Milano, 19 maggio 2011 -“Sui centri sociali abusivi il programma di Letizia Moratti è chiaro e ha una risposta ben precisa: la ‘prosecuzione degli sgomberi’. Nel programma di Pisapia invece non c’è un rigo sulla volontà di restituire gli immobili privati e pubblici occupati illecitamente. Peccato che nel settembre 2009 era stato proprio un consigliere del Pd di zona 2, il capogruppo Mario Villa (unitamente a Renata Marotta dell’Udc) a chiedere con una mozione votata con 24 voti a favore su 28 presenti, di intraprendere ‘azioni opportune per applicare le norme riguardanti l’inquinamento acustico e ambientale a causa delle attività del Leoncavallo’. Dunque il centrosinistra ha ingoiato il rospo pur di tenere in piedi una coalizione allargata ai centri sociali”.

Lo ha affermato il vice sindaco di Milano Riccardo De Corato, candidato al consiglio comunale come secondo capolista del Pdl, che insieme al coordinatore regionale, il senatore Mario Mantovani, e ad assessori e consiglieri comunali del Pdl, ha tenuto presso la sede di viale Monza 137 una conferenza stampa dopo gli scontri di ieri e di questa notte causati dai centri sociali in via del Sarto.

“Attualmente – ha spiegato De Corato – sono 14 gli stabili pubblici e privati sotto controllo dei centri sociali (si veda allegato). Per alcuni luoghi occupati abusivamente sono già state emesse sentenze di sfratto dal tribunale. Ma l’ufficiale giudiziario non li ha eseguiti per mancanza di forza pubblica. E’ il caso del Leoncavallo (28 proroghe) del Circolo dei malfattori (45 rinvi). I costi a carico della collettività per le occupazioni abusive sono enormi. Basti pensare alla coppia di pensionati di via dei Transiti il cui stabile è occupato da 30 anni. E al danno erariale per le occupazioni di immobili pubblici. A questi vanno aggiunti gli effetti dei cortei. Negli ultimi 6 mesi ci sono stati 14 manifestazioni che hanno visto la partecipazione dei centri sociali. E che hanno causato almeno 1 milione e 300 mila euro di danni, per vetrine spaccate e imbrattate, linee deviate dei mezzi pubblici, costi del personale”.

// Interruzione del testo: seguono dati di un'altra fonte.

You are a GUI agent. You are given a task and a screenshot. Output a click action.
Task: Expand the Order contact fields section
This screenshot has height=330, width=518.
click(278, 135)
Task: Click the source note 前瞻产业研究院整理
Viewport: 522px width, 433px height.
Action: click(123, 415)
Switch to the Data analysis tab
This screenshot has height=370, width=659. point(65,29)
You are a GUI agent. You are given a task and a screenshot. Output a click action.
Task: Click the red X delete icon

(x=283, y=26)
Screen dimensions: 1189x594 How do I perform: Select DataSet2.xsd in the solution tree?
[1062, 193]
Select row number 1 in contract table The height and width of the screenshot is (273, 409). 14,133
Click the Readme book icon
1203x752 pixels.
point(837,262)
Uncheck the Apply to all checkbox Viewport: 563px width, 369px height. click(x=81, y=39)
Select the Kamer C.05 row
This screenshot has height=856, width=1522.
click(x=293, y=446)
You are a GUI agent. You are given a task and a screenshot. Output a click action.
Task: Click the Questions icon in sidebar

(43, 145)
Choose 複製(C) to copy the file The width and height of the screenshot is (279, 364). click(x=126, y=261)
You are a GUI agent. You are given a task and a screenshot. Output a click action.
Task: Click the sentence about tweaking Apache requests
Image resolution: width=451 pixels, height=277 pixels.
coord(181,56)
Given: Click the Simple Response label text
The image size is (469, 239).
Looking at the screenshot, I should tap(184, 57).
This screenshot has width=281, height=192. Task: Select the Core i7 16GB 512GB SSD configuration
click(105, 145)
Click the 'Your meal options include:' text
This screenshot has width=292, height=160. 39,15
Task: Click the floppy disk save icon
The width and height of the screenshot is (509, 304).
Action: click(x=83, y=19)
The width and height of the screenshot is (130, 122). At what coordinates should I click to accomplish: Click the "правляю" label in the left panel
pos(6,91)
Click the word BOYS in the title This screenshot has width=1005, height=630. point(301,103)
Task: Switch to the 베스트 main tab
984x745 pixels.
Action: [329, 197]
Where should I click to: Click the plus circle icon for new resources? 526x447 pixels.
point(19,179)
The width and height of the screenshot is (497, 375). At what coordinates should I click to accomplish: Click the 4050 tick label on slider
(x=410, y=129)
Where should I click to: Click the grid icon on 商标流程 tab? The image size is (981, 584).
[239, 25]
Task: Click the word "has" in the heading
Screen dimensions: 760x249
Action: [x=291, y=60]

“La parola droga -ha aggiunto De Corato – non viene citata nel programma di Pisapia, è anche questo è significativo. Al contrario ricorre nel programma di Letizia Moratti, che intende proseguire nel contrasto al consumo. Il recente rapporto triennale dell’Asl ha certificato un crollo del consumo delle sostanze stupefacenti a Milano, addirittura il dimezzamento per la cocaina. Il che evidentemente premia la politica del Comune e le sinergie attivate con Polizia locale e Forze dell’ordine. Perché evidentemente si fa sentire l’effetto delle oltre 1500 multe comminate in base all’ordinanza adottata dal sindaco nel novembre 2008 che punisce consumo e acquisto di droga in luogo pubblico”.